I'm doing a project using the MIMIC-IV dataset as a source. I found a preprocessing pipeline which is widely used in many projects. When I try to run through said pipeline all is well until I try to generate the time series data representation module (I haven't modified the data nor the pipeline code in any way myself). The following error occurs:
TypeError Traceback (most recent call last)
.../Downloads/MIMIC-IV-Data-Pipeline-main/mainPipeline.ipynb Cell 27 in <cell line: 20>()
18 impute=False
20 if data_icu:
---> 21 gen=data_generation_icu.Generator(cohort_output,data_mort,data_admn,data_los,diag_flag,proc_flag,out_flag,chart_flag,med_flag,impute,include,bucket,predW)
22 #gen=data_generation_icu.Generator(cohort_output,data_mort,diag_flag,False,False,chart_flag,False,impute,include,bucket,predW)
23 #if chart_flag:
24 # gen=data_generation_icu.Generator(cohort_output,data_mort,False,False,False,chart_flag,False,impute,include,bucket,predW)
25 else:
26 gen=data_generation.Generator(cohort_output,data_mort,data_admn,data_los,diag_flag,lab_flag,proc_flag,med_flag,impute,include,bucket,predW)
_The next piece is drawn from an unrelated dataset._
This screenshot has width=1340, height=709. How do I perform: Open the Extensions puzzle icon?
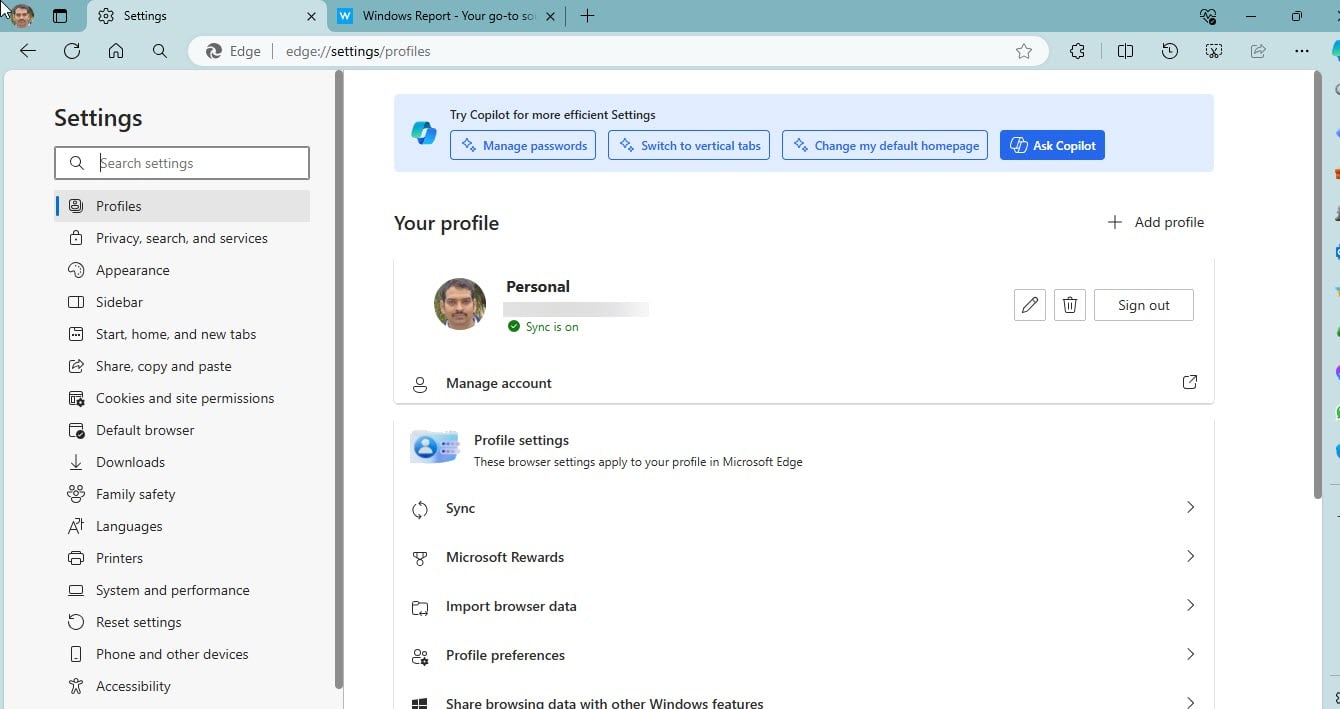pyautogui.click(x=1077, y=51)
File ~/Downloads/MIMIC-IV-Data-Pipeline-main/model/data_generation_icu.py:22, in Generator.__init__(self, cohort_output, if_mort, if_admn, if_los, feat_cond, feat_proc, feat_out, feat_chart, feat_med, impute, include_time, bucket, predW)
20 self.cohort_output=cohort_output
21 self.impute=impute
---> 22 self.data = self.generate_adm()
23 print("[ READ COHORT ]")
25 self.generate_feat()
File ~/Downloads/MIMIC-IV-Data-Pipeline-main/model/data_generation_icu.py:64, in Generator.generate_adm(self)
62 data['los']=pd.to_timedelta(data['outtime']-data['intime'],unit='h')
63 data['los']=data['los'].astype(str)
---> 64 data[['days', 'dummy','hours']] = data['los'].str.split(' ', -1, expand=True)
65 data[['hours','min','sec']] = data['hours'].str.split(':', -1, expand=True)
66 data['los']=pd.to_numeric(data['days'])*24+pd.to_numeric(data['hours'])
...
127 )
128 raise TypeError(msg)
--> 129 return func(self, *args, **kwargs)
TypeError: split() takes from 1 to 2 positional arguments but 3 positional arguments (and 1 keyword-only argument) were given.
I'm assuming the problem lies in the use of the pandas.str.split() function (I'm using pandas version 2.0.3) but when I check the documentation it should accept 3 keyword arguments as far as I can tell.
Since it isn't my code I'm having a hard time debugging what is going wrong here but maybe I'm missing something. Does anyone know or did anyone run into the same problem when trying to use this pipeline and have any clue how to fix this?
In recent pandas versions, many functions switched to keyword only, you can actually see this in str.split
documentation.
# positional # keyword-only
Series.str.split(pat=None, *, n=-1, expand=False, regex=None)
The *
means that onlt pat
can be used as a positional parameter, n
/expand
/regex
must be provided as keywords.
You need to use the named parameter:
data[['days', 'dummy','hours']] = data['los'].str.split(' ', n=-1, expand=True)
There actually used to be a FutureWarning about this in previous versions:
In a future version of pandas all arguments of StringMethods.split except for the argument 'pat' will be keyword-only.